Recently, professional sports associations and teams have made big strides towards leveraging data to inform both personel and on-the-field decision making. While the four major leagues (NBA, NFL, MLB, NHL) vary in terms of where they are in that process, most people would argue that the NBA is at the forefront of this movement. If you have never heard of SportVu before, they are a company that has partnered with the NBA to “utilize a six-camera system installed in basketball arenas to track the real-time positions of players and the ball 25 times per second. Utilizing this tracking data, SportVu is able to create a wealth of innovative statistics based on speed, distance, player separation and ball possession.” As stated, the release of aggregated SportsVu data has offered brand new insights into how the game of basketball is played, and more importantly, how each individual plays the game.

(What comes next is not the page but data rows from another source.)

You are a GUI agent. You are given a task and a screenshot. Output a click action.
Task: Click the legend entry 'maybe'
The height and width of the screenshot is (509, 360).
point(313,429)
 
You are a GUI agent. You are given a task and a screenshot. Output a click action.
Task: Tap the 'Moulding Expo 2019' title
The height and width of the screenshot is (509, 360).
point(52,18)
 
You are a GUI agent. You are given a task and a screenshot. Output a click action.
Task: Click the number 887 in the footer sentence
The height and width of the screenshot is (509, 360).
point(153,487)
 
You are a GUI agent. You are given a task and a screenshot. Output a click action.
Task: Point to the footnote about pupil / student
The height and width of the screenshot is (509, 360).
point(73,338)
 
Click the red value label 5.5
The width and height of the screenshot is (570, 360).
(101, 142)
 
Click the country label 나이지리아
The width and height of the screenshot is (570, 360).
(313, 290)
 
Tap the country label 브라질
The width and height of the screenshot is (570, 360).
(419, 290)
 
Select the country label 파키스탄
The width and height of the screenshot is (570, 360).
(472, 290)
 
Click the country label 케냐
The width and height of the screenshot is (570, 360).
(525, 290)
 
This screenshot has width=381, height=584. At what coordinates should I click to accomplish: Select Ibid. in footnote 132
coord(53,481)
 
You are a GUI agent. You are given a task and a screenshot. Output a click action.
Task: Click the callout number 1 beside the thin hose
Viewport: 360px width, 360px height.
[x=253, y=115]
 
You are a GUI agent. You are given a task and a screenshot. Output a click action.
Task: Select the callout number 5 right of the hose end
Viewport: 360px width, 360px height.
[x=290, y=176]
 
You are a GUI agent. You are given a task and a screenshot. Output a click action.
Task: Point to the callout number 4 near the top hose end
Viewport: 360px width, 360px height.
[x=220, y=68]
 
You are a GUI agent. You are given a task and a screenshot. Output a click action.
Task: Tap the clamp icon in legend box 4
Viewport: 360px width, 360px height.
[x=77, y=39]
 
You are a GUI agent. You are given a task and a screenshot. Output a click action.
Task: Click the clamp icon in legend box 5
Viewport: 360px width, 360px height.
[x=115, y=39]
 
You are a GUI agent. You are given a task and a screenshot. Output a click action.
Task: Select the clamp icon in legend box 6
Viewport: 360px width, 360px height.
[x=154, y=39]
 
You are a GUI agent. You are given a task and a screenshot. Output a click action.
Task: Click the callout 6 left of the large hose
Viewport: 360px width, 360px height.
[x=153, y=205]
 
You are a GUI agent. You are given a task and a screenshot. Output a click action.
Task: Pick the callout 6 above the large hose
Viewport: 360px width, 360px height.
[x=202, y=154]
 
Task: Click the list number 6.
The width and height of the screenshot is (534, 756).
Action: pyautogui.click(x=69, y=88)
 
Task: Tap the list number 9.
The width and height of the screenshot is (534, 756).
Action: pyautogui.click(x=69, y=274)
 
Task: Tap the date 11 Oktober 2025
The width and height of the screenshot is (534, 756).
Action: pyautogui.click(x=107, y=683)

In this post, I looked at the SportVu data available for all NBA players active during the 2014-2015 season. More particularly, I was interested in finding out whether SportVu data could be leveraged to discover players with similar playing styles, but also to discover teams with similar rosters. To begin, I started off by writing a quick Python script to scrape SportsVu data from http://www.stats.com/sportvu/sportvu-basketball-media/
Collections and scraping the data
There is nothing extraordinary in the code above, I essentially scraped some data from publicly (I hope) available data, and after a small clean-up, concatenated all the data into a single Pandas dataframe. The only thing of note is that I restricted the data collection to players who averaged at least 15 minutes per game and played in at least half the games in the season. In total, this leaves us with 329 NBA players, each with 80 unique Sportvu data points.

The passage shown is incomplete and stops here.